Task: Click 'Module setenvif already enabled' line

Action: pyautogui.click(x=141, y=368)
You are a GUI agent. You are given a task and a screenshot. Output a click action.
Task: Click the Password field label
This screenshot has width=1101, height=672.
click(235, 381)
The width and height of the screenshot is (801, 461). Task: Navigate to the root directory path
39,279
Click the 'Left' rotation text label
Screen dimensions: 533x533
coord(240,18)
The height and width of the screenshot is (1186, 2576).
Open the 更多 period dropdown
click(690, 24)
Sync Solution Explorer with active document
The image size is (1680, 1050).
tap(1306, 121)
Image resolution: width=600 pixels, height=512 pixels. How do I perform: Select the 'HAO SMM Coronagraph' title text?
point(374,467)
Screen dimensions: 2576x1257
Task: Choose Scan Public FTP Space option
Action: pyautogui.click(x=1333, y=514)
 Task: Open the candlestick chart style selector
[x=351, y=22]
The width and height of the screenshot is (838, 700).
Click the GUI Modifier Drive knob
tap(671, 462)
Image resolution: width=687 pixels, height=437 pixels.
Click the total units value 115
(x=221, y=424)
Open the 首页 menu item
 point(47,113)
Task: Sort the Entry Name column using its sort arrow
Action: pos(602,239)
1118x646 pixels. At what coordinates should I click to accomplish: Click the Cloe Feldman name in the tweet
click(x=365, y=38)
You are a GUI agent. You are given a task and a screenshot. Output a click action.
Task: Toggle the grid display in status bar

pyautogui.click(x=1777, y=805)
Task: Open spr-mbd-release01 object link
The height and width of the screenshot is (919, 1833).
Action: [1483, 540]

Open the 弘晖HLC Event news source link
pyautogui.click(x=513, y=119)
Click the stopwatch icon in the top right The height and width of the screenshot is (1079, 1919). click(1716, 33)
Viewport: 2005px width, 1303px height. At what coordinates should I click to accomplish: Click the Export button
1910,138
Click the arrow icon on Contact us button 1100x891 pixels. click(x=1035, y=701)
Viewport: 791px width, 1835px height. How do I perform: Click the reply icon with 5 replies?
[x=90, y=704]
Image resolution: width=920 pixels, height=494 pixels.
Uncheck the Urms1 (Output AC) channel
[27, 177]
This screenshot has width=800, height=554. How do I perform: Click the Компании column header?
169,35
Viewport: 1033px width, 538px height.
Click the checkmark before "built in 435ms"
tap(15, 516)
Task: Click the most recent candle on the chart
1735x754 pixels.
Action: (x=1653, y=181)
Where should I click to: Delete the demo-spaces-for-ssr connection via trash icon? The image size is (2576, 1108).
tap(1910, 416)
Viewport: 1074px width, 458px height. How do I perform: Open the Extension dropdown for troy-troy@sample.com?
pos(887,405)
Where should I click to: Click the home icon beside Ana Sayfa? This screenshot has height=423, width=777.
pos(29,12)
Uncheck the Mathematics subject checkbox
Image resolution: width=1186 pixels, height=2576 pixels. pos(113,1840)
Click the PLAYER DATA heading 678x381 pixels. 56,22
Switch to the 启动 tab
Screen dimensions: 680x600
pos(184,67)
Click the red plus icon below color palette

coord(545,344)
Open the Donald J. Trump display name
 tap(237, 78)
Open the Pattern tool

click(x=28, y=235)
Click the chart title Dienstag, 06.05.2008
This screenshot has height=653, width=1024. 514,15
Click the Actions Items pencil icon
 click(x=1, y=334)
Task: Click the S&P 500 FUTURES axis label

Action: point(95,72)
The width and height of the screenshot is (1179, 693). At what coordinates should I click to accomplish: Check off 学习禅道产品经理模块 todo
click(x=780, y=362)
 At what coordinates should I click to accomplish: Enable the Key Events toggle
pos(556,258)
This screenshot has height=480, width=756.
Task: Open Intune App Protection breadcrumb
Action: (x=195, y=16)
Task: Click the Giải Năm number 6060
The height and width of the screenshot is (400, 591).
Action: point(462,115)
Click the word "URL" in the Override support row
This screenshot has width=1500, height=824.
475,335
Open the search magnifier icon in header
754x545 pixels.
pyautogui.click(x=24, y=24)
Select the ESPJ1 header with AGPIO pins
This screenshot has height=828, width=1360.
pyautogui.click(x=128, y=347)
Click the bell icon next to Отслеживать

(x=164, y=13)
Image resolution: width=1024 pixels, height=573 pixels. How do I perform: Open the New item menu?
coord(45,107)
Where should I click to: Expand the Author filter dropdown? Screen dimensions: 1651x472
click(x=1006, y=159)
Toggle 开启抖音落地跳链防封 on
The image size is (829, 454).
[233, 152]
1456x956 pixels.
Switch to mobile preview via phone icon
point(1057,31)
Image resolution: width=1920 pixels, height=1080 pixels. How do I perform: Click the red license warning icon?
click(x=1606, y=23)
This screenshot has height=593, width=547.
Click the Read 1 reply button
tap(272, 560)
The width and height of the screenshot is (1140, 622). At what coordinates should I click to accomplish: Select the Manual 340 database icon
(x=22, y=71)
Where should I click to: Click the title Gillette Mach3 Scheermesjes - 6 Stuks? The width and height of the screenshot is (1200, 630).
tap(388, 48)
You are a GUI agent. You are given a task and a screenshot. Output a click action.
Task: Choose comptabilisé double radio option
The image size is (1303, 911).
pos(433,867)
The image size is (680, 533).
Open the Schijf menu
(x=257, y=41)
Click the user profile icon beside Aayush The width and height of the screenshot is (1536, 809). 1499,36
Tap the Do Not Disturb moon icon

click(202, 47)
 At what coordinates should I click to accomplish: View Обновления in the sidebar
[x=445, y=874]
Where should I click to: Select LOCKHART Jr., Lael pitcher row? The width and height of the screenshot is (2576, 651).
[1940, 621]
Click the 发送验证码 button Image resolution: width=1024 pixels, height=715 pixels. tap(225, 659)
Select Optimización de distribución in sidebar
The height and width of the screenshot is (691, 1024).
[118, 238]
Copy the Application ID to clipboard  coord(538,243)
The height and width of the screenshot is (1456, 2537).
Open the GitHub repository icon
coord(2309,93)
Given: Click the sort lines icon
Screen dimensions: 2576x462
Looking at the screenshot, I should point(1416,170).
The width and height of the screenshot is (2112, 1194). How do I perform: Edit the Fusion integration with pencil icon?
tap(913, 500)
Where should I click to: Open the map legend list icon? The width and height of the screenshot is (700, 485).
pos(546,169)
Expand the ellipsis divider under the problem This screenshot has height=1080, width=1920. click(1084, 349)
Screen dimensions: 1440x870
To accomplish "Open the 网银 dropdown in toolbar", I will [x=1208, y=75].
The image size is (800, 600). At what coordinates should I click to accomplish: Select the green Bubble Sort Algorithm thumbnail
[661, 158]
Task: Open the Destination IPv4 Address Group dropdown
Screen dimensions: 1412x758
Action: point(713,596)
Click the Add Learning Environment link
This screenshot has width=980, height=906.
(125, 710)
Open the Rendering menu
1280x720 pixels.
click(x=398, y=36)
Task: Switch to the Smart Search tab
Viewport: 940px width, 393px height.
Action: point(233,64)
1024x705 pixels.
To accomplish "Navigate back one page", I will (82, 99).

◇ ◇ ◇ ◇

**Ejercicio propuesto**
Convierte todos los registros anteriores en una lista JSON de cadenas. Cada línea debe ser una cadena, y las líneas en blanco deben omitirse.

**Tarea resuelta**
[
  "Task: Click 'Module setenvif already enabled' line",
  "Action: pyautogui.click(x=141, y=368)",
  "You are a GUI agent. You are given a task and a screenshot. Output a click action.",
  "Task: Click the Password field label",
  "This screenshot has width=1101, height=672.",
  "click(235, 381)",
  "The width and height of the screenshot is (801, 461). Task: Navigate to the root directory path",
  "39,279",
  "Click the 'Left' rotation text label",
  "Screen dimensions: 533x533",
  "coord(240,18)",
  "The height and width of the screenshot is (1186, 2576).",
  "Open the 更多 period dropdown",
  "click(690, 24)",
  "Sync Solution Explorer with active document",
  "The image size is (1680, 1050).",
  "tap(1306, 121)",
  "Image resolution: width=600 pixels, height=512 pixels. How do I perform: Select the 'HAO SMM Coronagraph' title text?",
  "point(374,467)",
  "Screen dimensions: 2576x1257",
  "Task: Choose Scan Public FTP Space option",
  "Action: pyautogui.click(x=1333, y=514)",
  " Task: Open the candlestick chart style selector",
  "[x=351, y=22]",
  "The width and height of the screenshot is (838, 700).",
  "Click the GUI Modifier Drive knob",
  "tap(671, 462)",
  "Image resolution: width=687 pixels, height=437 pixels.",
  "Click the total units value 115",
  "(x=221, y=424)",
  "Open the 首页 menu item",
  " point(47,113)",
  "Task: Sort the Entry Name column using its sort arrow",
  "Action: pos(602,239)",
  "1118x646 pixels. At what coordinates should I click to accomplish: Click the Cloe Feldman name in the tweet",
  "click(x=365, y=38)",
  "You are a GUI agent. You are given a task and a screenshot. Output a click action.",
  "Task: Toggle the grid display in status bar",
  "pyautogui.click(x=1777, y=805)",
  "Task: Open spr-mbd-release01 object link",
  "The height and width of the screenshot is (919, 1833).",
  "Action: [1483, 540]",
  "Open the 弘晖HLC Event news source link",
  "pyautogui.click(x=513, y=119)",
  "Click the stopwatch icon in the top right The height and width of the screenshot is (1079, 1919). click(1716, 33)",
  "Viewport: 2005px width, 1303px height. At what coordinates should I click to accomplish: Click the Export button",
  "1910,138",
  "Click the arrow icon on Contact us button 1100x891 pixels. click(x=1035, y=701)",
  "Viewport: 791px width, 1835px height. How do I perform: Click the reply icon with 5 replies?",
  "[x=90, y=704]",
  "Image resolution: width=920 pixels, height=494 pixels.",
  "Uncheck the Urms1 (Output AC) channel",
  "[27, 177]",
  "This screenshot has width=800, height=554. How do I perform: Click the Компании column header?",
  "169,35",
  "Viewport: 1033px width, 538px height.",
  "Click the checkmark before \"built in 435ms\"",
  "tap(15, 516)",
  "Task: Click the most recent candle on the chart",
  "1735x754 pixels.",
  "Action: (x=1653, y=181)",
  "Where should I click to: Delete the demo-spaces-for-ssr connection via trash icon? The image size is (2576, 1108).",
  "tap(1910, 416)",
  "Viewport: 1074px width, 458px height. How do I perform: Open the Extension dropdown for troy-troy@sample.com?",
  "pos(887,405)",
  "Where should I click to: Click the home icon beside Ana Sayfa? This screenshot has height=423, width=777.",
  "pos(29,12)",
  "Uncheck the Mathematics subject checkbox",
  "Image resolution: width=1186 pixels, height=2576 pixels. pos(113,1840)",
  "Click the PLAYER DATA heading 678x381 pixels. 56,22",
  "Switch to the 启动 tab",
  "Screen dimensions: 680x600",
  "pos(184,67)",
  "Click the red plus icon below color palette",
  "coord(545,344)",
  "Open the Donald J. Trump display name",
  " tap(237, 78)",
  "Open the Pattern tool",
  "click(x=28, y=235)",
  "Click the chart title Dienstag, 06.05.2008",
  "This screenshot has height=653, width=1024. 514,15",
  "Click the Actions Items pencil icon",
  " click(x=1, y=334)",
  "Task: Click the S&P 500 FUTURES axis label",
  "Action: point(95,72)",
  "The width and height of the screenshot is (1179, 693). At what coordinates should I click to accomplish: Check off 学习禅道产品经理模块 todo",
  "click(x=780, y=362)",
  " At what coordinates should I click to accomplish: Enable the Key Events toggle",
  "pos(556,258)",
  "This screenshot has height=480, width=756.",
  "Task: Open Intune App Protection breadcrumb",
  "Action: (x=195, y=16)",
  "Task: Click the Giải Năm number 6060",
  "The height and width of the screenshot is (400, 591).",
  "Action: point(462,115)",
  "Click the word \"URL\" in the Override support row",
  "This screenshot has width=1500, height=824.",
  "475,335",
  "Open the search magnifier icon in header",
  "754x545 pixels.",
  "pyautogui.click(x=24, y=24)",
  "Select the ESPJ1 header with AGPIO pins",
  "This screenshot has height=828, width=1360.",
  "pyautogui.click(x=128, y=347)",
  "Click the bell icon next to Отслеживать",
  "(x=164, y=13)",
  "Image resolution: width=1024 pixels, height=573 pixels. How do I perform: Open the New item menu?",
  "coord(45,107)",
  "Where should I click to: Expand the Author filter dropdown? Screen dimensions: 1651x472",
  "click(x=1006, y=159)",
  "Toggle 开启抖音落地跳链防封 on",
  "The image size is (829, 454).",
  "[233, 152]",
  "1456x956 pixels.",
  "Switch to mobile preview via phone icon",
  "point(1057,31)",
  "Image resolution: width=1920 pixels, height=1080 pixels. How do I perform: Click the red license warning icon?",
  "click(x=1606, y=23)",
  "This screenshot has height=593, width=547.",
  "Click the Read 1 reply button",
  "tap(272, 560)",
  "The width and height of the screenshot is (1140, 622). At what coordinates should I click to accomplish: Select the Manual 340 database icon",
  "(x=22, y=71)",
  "Where should I click to: Click the title Gillette Mach3 Scheermesjes - 6 Stuks? The width and height of the screenshot is (1200, 630).",
  "tap(388, 48)",
  "You are a GUI agent. You are given a task and a screenshot. Output a click action.",
  "Task: Choose comptabilisé double radio option",
  "The image size is (1303, 911).",
  "pos(433,867)",
  "The image size is (680, 533).",
  "Open the Schijf menu",
  "(x=257, y=41)",
  "Click the user profile icon beside Aayush The width and height of the screenshot is (1536, 809). 1499,36",
  "Tap the Do Not Disturb moon icon",
  "click(202, 47)",
  " At what coordinates should I click to accomplish: View Обновления in the sidebar",
  "[x=445, y=874]",
  "Where should I click to: Select LOCKHART Jr., Lael pitcher row? The width and height of the screenshot is (2576, 651).",
  "[1940, 621]",
  "Click the 发送验证码 button Image resolution: width=1024 pixels, height=715 pixels. tap(225, 659)",
  "Select Optimización de distribución in sidebar",
  "The height and width of the screenshot is (691, 1024).",
  "[118, 238]",
  "Copy the Application ID to clipboard  coord(538,243)",
  "The height and width of the screenshot is (1456, 2537).",
  "Open the GitHub repository icon",
  "coord(2309,93)",
  "Given: Click the sort lines icon",
  "Screen dimensions: 2576x462",
  "Looking at the screenshot, I should point(1416,170).",
  "The width and height of the screenshot is (2112, 1194). How do I perform: Edit the Fusion integration with pencil icon?",
  "tap(913, 500)",
  "Where should I click to: Open the map legend list icon? The width and height of the screenshot is (700, 485).",
  "pos(546,169)",
  "Expand the ellipsis divider under the problem This screenshot has height=1080, width=1920. click(1084, 349)",
  "Screen dimensions: 1440x870",
  "To accomplish \"Open the 网银 dropdown in toolbar\", I will [x=1208, y=75].",
  "The image size is (800, 600). At what coordinates should I click to accomplish: Select the green Bubble Sort Algorithm thumbnail",
  "[661, 158]",
  "Task: Open the Destination IPv4 Address Group dropdown",
  "Screen dimensions: 1412x758",
  "Action: point(713,596)",
  "Click the Add Learning Environment link",
  "This screenshot has width=980, height=906.",
  "(125, 710)",
  "Open the Rendering menu",
  "1280x720 pixels.",
  "click(x=398, y=36)",
  "Task: Switch to the Smart Search tab",
  "Viewport: 940px width, 393px height.",
  "Action: point(233,64)",
  "1024x705 pixels.",
  "To accomplish \"Navigate back one page\", I will (82, 99)."
]